Dataset entries
○ ○ ○ ○ ○

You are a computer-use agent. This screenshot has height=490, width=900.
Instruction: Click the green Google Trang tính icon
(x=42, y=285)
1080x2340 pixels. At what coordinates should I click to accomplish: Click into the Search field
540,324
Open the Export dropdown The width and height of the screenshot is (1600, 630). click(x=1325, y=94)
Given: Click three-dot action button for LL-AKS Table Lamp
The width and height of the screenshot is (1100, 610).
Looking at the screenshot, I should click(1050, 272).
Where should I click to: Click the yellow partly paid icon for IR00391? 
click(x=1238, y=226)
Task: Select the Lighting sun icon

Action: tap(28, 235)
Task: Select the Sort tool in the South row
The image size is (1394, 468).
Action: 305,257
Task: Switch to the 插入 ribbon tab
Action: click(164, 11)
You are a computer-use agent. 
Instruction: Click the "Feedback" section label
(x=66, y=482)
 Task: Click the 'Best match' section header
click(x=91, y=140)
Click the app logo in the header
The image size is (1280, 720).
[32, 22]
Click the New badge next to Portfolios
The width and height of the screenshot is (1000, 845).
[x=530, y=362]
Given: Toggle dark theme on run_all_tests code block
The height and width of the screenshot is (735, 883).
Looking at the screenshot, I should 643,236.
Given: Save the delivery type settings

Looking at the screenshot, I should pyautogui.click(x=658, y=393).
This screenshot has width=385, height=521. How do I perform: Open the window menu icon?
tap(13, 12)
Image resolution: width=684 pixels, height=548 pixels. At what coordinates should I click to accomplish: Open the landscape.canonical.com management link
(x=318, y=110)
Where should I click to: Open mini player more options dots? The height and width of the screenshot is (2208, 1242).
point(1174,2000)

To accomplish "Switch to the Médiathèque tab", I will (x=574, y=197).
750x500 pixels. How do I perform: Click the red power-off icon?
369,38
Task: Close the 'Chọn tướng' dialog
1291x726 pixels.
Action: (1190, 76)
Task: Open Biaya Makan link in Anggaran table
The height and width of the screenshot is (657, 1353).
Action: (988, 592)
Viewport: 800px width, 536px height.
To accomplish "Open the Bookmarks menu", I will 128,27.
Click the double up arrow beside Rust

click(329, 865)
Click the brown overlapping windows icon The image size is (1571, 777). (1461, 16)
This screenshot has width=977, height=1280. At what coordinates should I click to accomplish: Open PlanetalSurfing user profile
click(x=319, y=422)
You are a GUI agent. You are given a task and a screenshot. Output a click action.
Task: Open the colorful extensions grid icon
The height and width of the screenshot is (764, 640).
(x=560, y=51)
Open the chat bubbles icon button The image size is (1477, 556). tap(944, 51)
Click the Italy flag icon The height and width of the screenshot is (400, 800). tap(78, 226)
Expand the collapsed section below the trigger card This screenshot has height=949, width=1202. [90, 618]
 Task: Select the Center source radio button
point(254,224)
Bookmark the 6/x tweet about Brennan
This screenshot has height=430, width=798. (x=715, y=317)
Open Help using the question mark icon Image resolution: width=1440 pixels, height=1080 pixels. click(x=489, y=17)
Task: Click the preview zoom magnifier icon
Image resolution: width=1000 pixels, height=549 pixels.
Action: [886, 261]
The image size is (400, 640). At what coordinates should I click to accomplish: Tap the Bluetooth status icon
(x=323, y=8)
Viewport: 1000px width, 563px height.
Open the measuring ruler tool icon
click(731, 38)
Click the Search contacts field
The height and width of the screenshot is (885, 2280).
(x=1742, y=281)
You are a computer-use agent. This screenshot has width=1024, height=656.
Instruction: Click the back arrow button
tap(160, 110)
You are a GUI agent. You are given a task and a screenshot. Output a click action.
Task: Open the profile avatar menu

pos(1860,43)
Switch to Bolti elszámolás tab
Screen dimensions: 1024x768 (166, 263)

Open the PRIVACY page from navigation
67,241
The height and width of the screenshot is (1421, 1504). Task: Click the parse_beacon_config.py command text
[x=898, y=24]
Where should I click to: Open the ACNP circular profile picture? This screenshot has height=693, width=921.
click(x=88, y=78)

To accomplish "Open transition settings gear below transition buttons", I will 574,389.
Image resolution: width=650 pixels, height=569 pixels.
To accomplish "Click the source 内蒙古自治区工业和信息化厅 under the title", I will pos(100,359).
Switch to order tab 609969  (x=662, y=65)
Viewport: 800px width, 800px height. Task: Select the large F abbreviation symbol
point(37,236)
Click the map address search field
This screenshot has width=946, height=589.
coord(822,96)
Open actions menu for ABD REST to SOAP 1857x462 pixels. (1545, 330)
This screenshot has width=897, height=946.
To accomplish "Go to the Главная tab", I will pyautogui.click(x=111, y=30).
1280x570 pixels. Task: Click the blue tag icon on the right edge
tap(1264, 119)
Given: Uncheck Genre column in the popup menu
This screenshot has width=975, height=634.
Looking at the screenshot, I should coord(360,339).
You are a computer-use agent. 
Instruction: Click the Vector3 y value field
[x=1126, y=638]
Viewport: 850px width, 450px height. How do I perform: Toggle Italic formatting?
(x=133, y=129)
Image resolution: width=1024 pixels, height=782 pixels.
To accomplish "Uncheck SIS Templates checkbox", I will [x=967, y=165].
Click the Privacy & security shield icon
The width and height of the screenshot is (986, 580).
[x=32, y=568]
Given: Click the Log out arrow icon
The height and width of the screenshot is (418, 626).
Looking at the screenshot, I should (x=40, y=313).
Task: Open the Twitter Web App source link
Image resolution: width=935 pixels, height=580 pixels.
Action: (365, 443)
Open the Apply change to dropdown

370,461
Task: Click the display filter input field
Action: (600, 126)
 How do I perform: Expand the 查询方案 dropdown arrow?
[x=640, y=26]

○ ○ ○ ○ ○

**WHAT NEEDS TO BE DONE**
What's wanted is each line above, transcribed with nothing altered.

**PROBLEM SOLUTION**
You are a computer-use agent. This screenshot has height=490, width=900.
Instruction: Click the green Google Trang tính icon
(x=42, y=285)
1080x2340 pixels. At what coordinates should I click to accomplish: Click into the Search field
540,324
Open the Export dropdown The width and height of the screenshot is (1600, 630). click(x=1325, y=94)
Given: Click three-dot action button for LL-AKS Table Lamp
The width and height of the screenshot is (1100, 610).
Looking at the screenshot, I should click(1050, 272).
Where should I click to: Click the yellow partly paid icon for IR00391? 
click(x=1238, y=226)
Task: Select the Lighting sun icon

Action: tap(28, 235)
Task: Select the Sort tool in the South row
The image size is (1394, 468).
Action: 305,257
Task: Switch to the 插入 ribbon tab
Action: click(164, 11)
You are a computer-use agent. 
Instruction: Click the "Feedback" section label
(x=66, y=482)
 Task: Click the 'Best match' section header
click(x=91, y=140)
Click the app logo in the header
The image size is (1280, 720).
[32, 22]
Click the New badge next to Portfolios
The width and height of the screenshot is (1000, 845).
[x=530, y=362]
Given: Toggle dark theme on run_all_tests code block
The height and width of the screenshot is (735, 883).
Looking at the screenshot, I should 643,236.
Given: Save the delivery type settings

Looking at the screenshot, I should pyautogui.click(x=658, y=393).
This screenshot has width=385, height=521. How do I perform: Open the window menu icon?
tap(13, 12)
Image resolution: width=684 pixels, height=548 pixels. At what coordinates should I click to accomplish: Open the landscape.canonical.com management link
(x=318, y=110)
Where should I click to: Open mini player more options dots? The height and width of the screenshot is (2208, 1242).
point(1174,2000)

To accomplish "Switch to the Médiathèque tab", I will (x=574, y=197).
750x500 pixels. How do I perform: Click the red power-off icon?
369,38
Task: Close the 'Chọn tướng' dialog
1291x726 pixels.
Action: (1190, 76)
Task: Open Biaya Makan link in Anggaran table
The height and width of the screenshot is (657, 1353).
Action: (988, 592)
Viewport: 800px width, 536px height.
To accomplish "Open the Bookmarks menu", I will 128,27.
Click the double up arrow beside Rust

click(329, 865)
Click the brown overlapping windows icon The image size is (1571, 777). (1461, 16)
This screenshot has width=977, height=1280. At what coordinates should I click to accomplish: Open PlanetalSurfing user profile
click(x=319, y=422)
You are a GUI agent. You are given a task and a screenshot. Output a click action.
Task: Open the colorful extensions grid icon
The height and width of the screenshot is (764, 640).
(x=560, y=51)
Open the chat bubbles icon button The image size is (1477, 556). tap(944, 51)
Click the Italy flag icon The height and width of the screenshot is (400, 800). tap(78, 226)
Expand the collapsed section below the trigger card This screenshot has height=949, width=1202. [90, 618]
 Task: Select the Center source radio button
point(254,224)
Bookmark the 6/x tweet about Brennan
This screenshot has height=430, width=798. (x=715, y=317)
Open Help using the question mark icon Image resolution: width=1440 pixels, height=1080 pixels. click(x=489, y=17)
Task: Click the preview zoom magnifier icon
Image resolution: width=1000 pixels, height=549 pixels.
Action: [886, 261]
The image size is (400, 640). At what coordinates should I click to accomplish: Tap the Bluetooth status icon
(x=323, y=8)
Viewport: 1000px width, 563px height.
Open the measuring ruler tool icon
click(731, 38)
Click the Search contacts field
The height and width of the screenshot is (885, 2280).
(x=1742, y=281)
You are a computer-use agent. This screenshot has width=1024, height=656.
Instruction: Click the back arrow button
tap(160, 110)
You are a GUI agent. You are given a task and a screenshot. Output a click action.
Task: Open the profile avatar menu

pos(1860,43)
Switch to Bolti elszámolás tab
Screen dimensions: 1024x768 (166, 263)

Open the PRIVACY page from navigation
67,241
The height and width of the screenshot is (1421, 1504). Task: Click the parse_beacon_config.py command text
[x=898, y=24]
Where should I click to: Open the ACNP circular profile picture? This screenshot has height=693, width=921.
click(x=88, y=78)

To accomplish "Open transition settings gear below transition buttons", I will 574,389.
Image resolution: width=650 pixels, height=569 pixels.
To accomplish "Click the source 内蒙古自治区工业和信息化厅 under the title", I will pos(100,359).
Switch to order tab 609969  (x=662, y=65)
Viewport: 800px width, 800px height. Task: Select the large F abbreviation symbol
point(37,236)
Click the map address search field
This screenshot has width=946, height=589.
coord(822,96)
Open actions menu for ABD REST to SOAP 1857x462 pixels. (1545, 330)
This screenshot has width=897, height=946.
To accomplish "Go to the Главная tab", I will pyautogui.click(x=111, y=30).
1280x570 pixels. Task: Click the blue tag icon on the right edge
tap(1264, 119)
Given: Uncheck Genre column in the popup menu
This screenshot has width=975, height=634.
Looking at the screenshot, I should coord(360,339).
You are a computer-use agent. 
Instruction: Click the Vector3 y value field
[x=1126, y=638]
Viewport: 850px width, 450px height. How do I perform: Toggle Italic formatting?
(x=133, y=129)
Image resolution: width=1024 pixels, height=782 pixels.
To accomplish "Uncheck SIS Templates checkbox", I will [x=967, y=165].
Click the Privacy & security shield icon
The width and height of the screenshot is (986, 580).
[x=32, y=568]
Given: Click the Log out arrow icon
The height and width of the screenshot is (418, 626).
Looking at the screenshot, I should (x=40, y=313).
Task: Open the Twitter Web App source link
Image resolution: width=935 pixels, height=580 pixels.
Action: (365, 443)
Open the Apply change to dropdown

370,461
Task: Click the display filter input field
Action: (600, 126)
 How do I perform: Expand the 查询方案 dropdown arrow?
[x=640, y=26]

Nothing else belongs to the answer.